ACTION ITEM: Collect every line below that contains the word "size".

SOURCE RECORDS:
>>

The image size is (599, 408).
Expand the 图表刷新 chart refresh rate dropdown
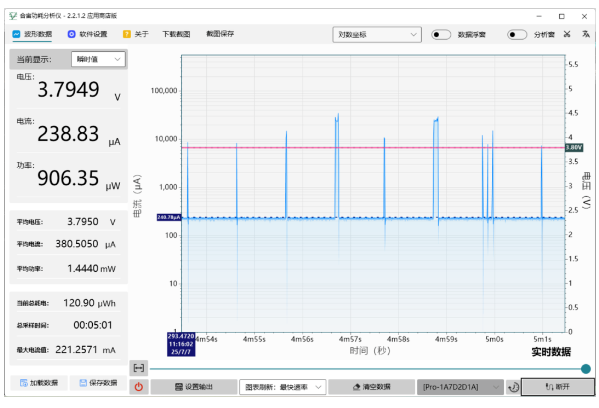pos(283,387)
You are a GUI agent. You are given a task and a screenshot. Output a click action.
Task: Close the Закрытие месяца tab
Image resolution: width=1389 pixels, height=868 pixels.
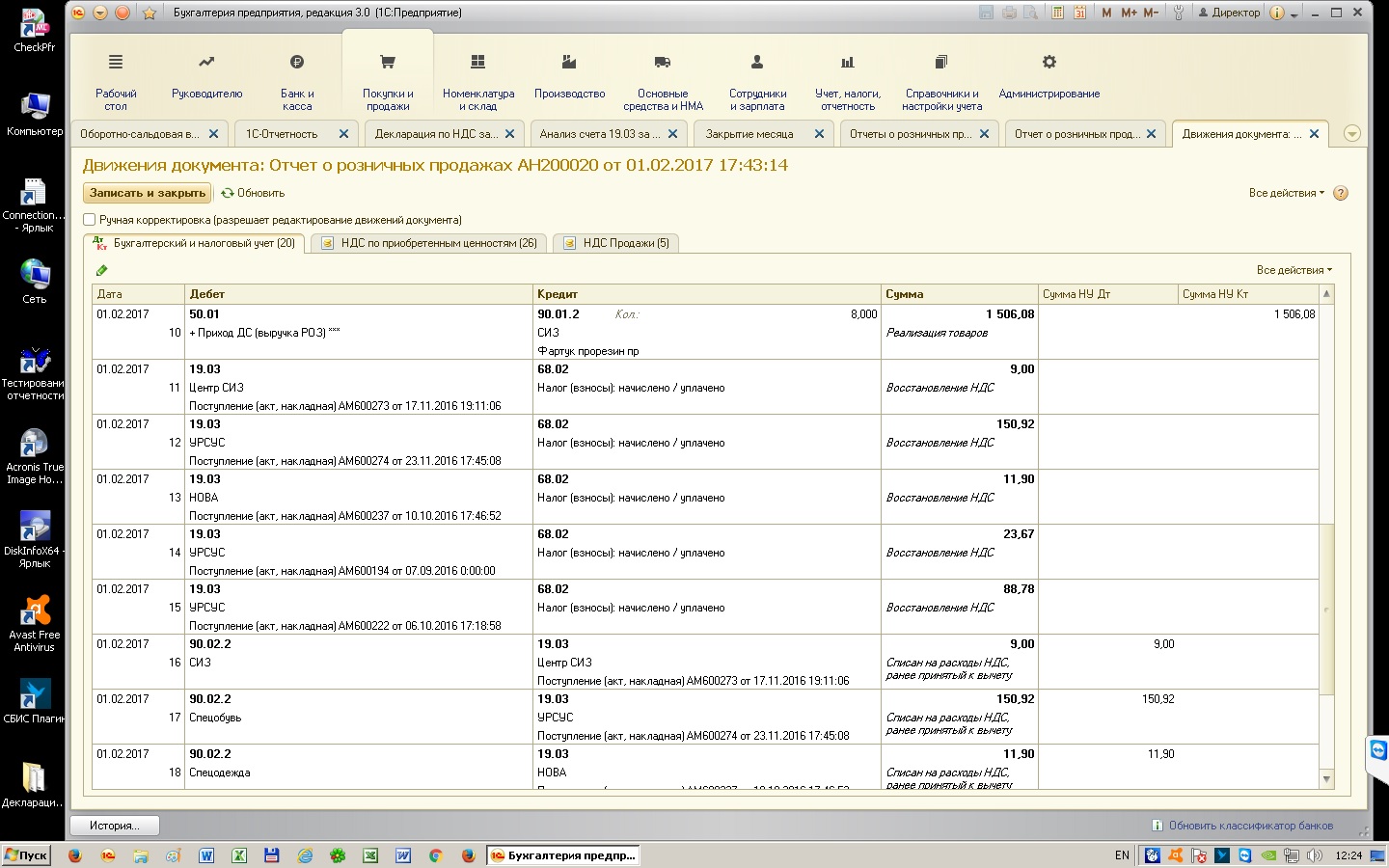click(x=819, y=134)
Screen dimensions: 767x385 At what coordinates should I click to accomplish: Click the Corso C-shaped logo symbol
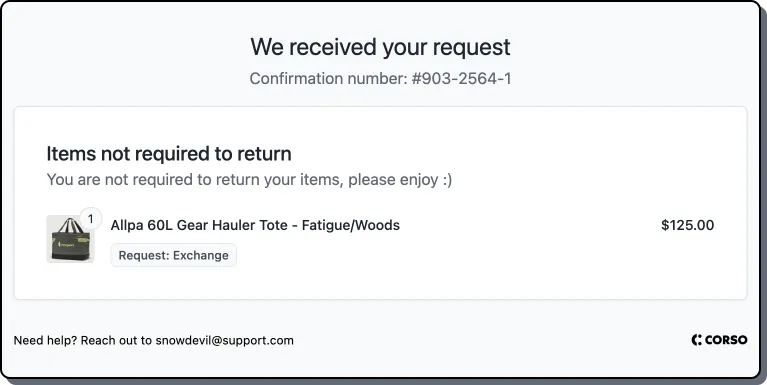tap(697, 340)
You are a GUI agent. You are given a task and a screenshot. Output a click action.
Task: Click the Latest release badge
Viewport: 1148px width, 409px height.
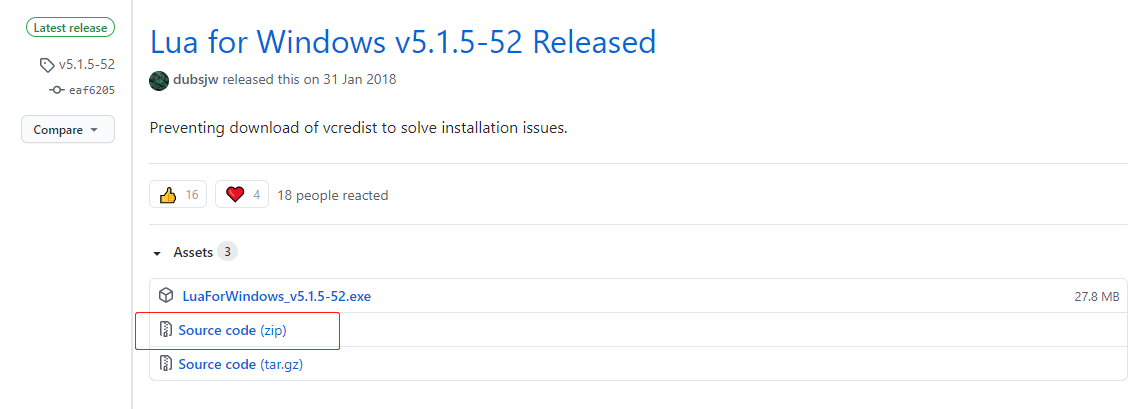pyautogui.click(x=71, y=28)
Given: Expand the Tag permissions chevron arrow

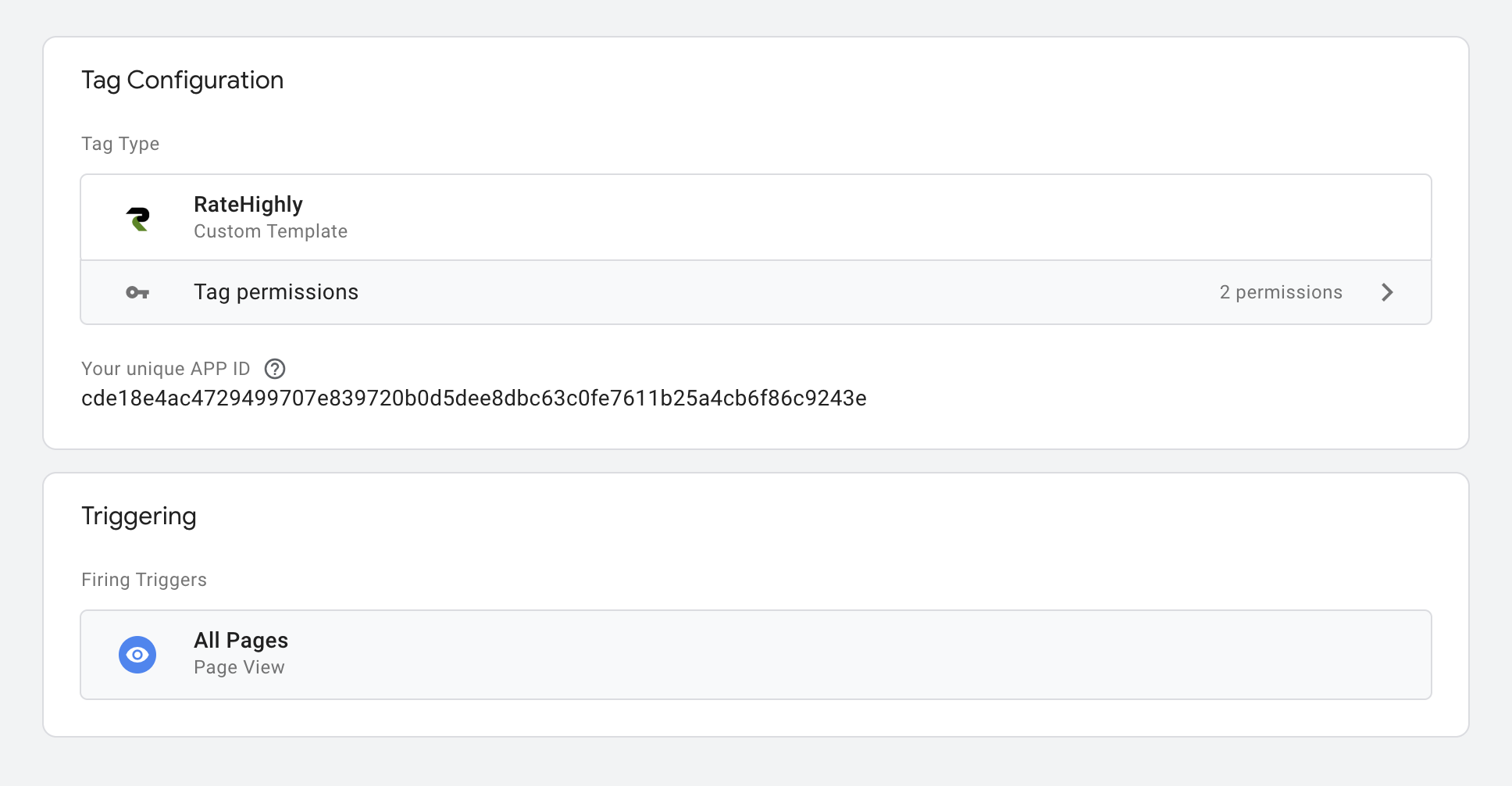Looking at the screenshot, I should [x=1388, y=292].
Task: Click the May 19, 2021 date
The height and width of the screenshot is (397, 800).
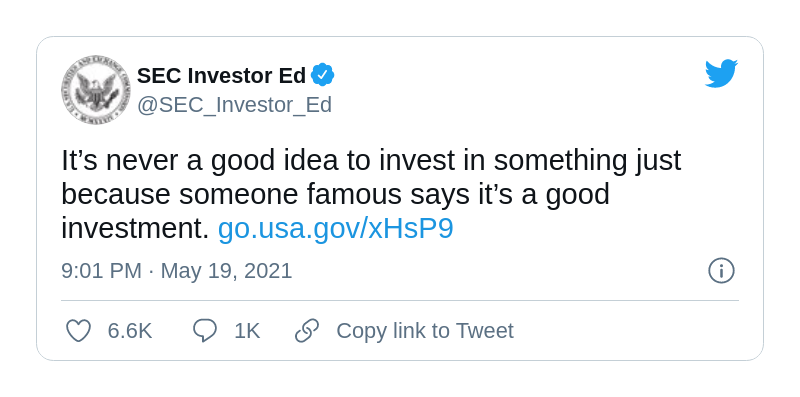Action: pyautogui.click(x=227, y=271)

<<
>>

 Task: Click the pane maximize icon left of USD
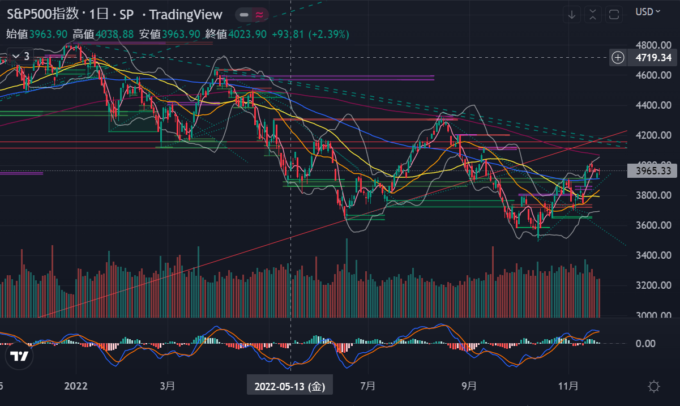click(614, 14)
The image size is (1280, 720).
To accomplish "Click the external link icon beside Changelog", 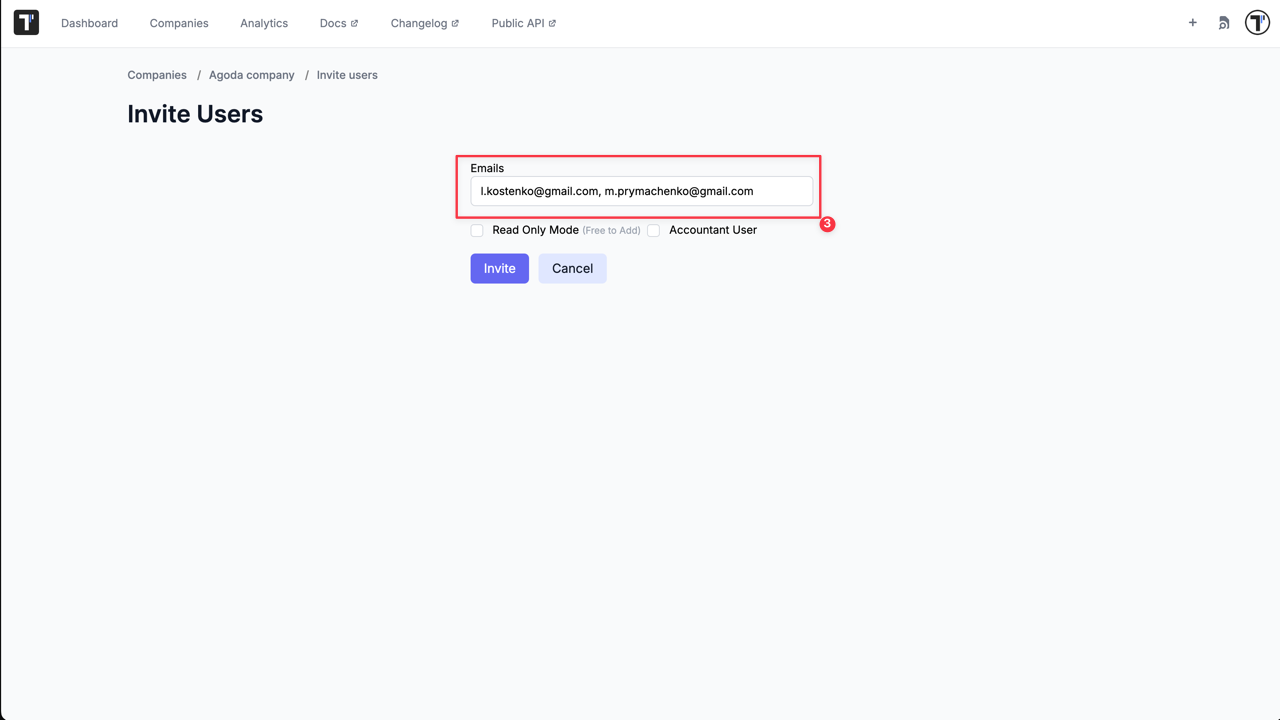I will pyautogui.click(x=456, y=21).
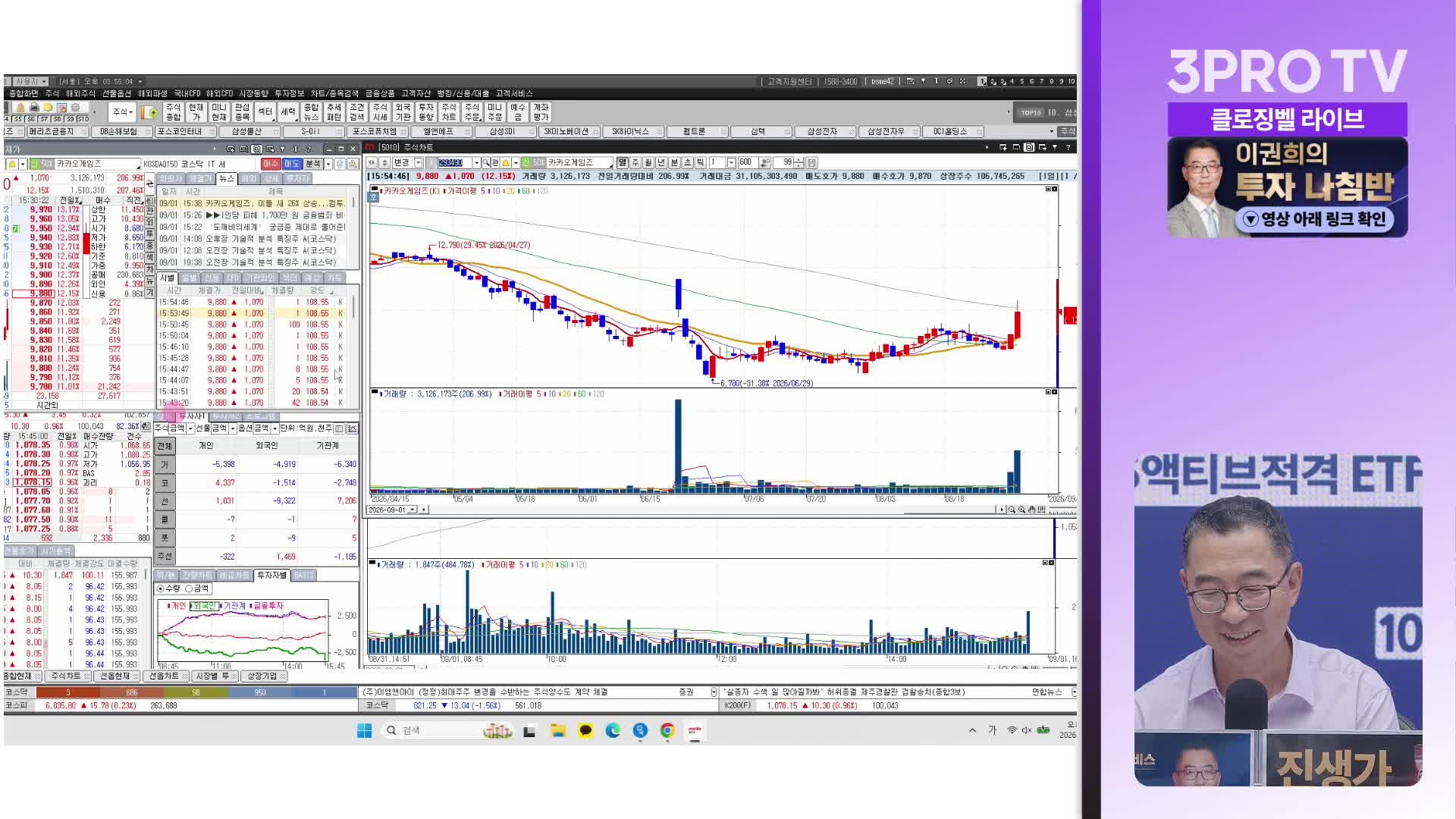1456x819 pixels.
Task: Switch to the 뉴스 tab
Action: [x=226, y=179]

<<
>>

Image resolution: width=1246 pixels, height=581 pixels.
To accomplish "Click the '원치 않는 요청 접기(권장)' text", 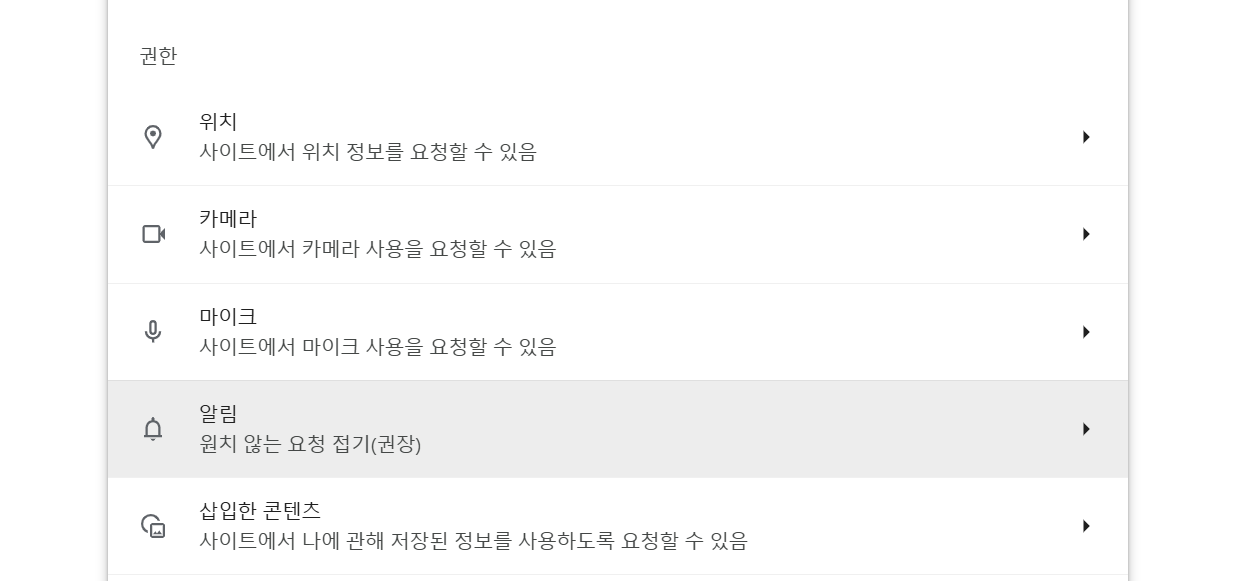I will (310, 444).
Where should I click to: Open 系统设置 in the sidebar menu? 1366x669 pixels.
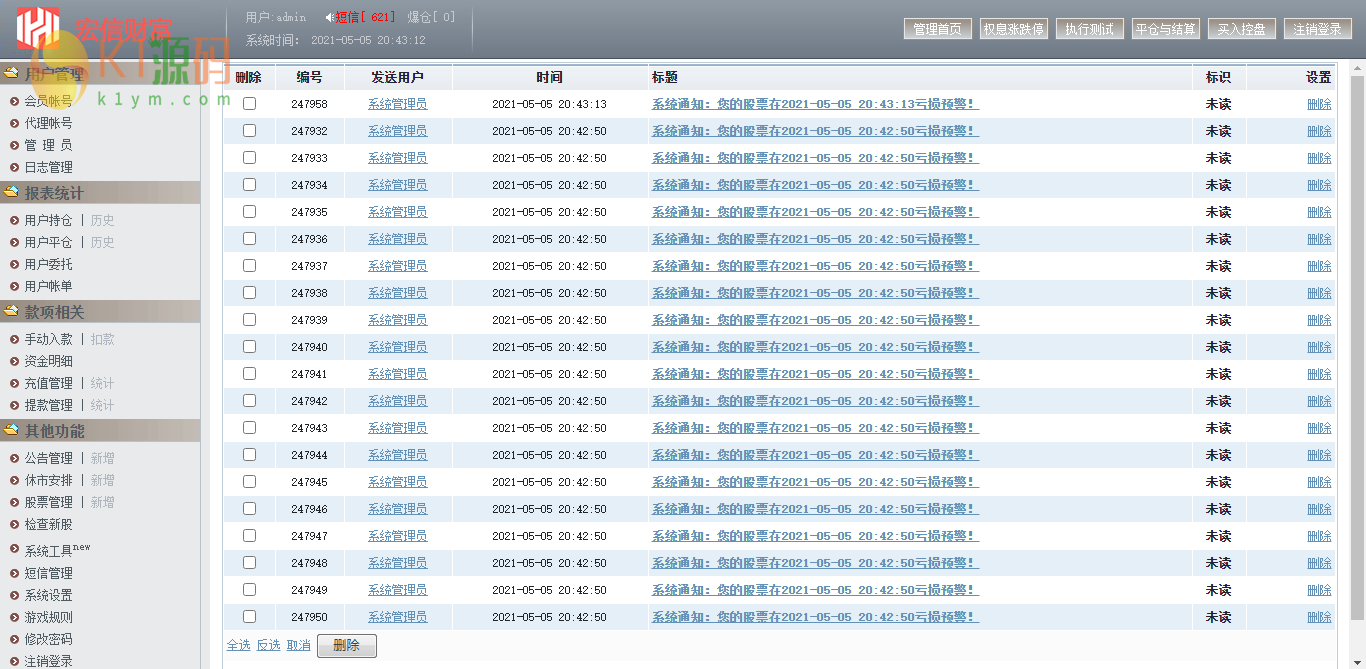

<<

EXPECTED ANSWER:
The image size is (599, 408).
The image size is (1280, 720).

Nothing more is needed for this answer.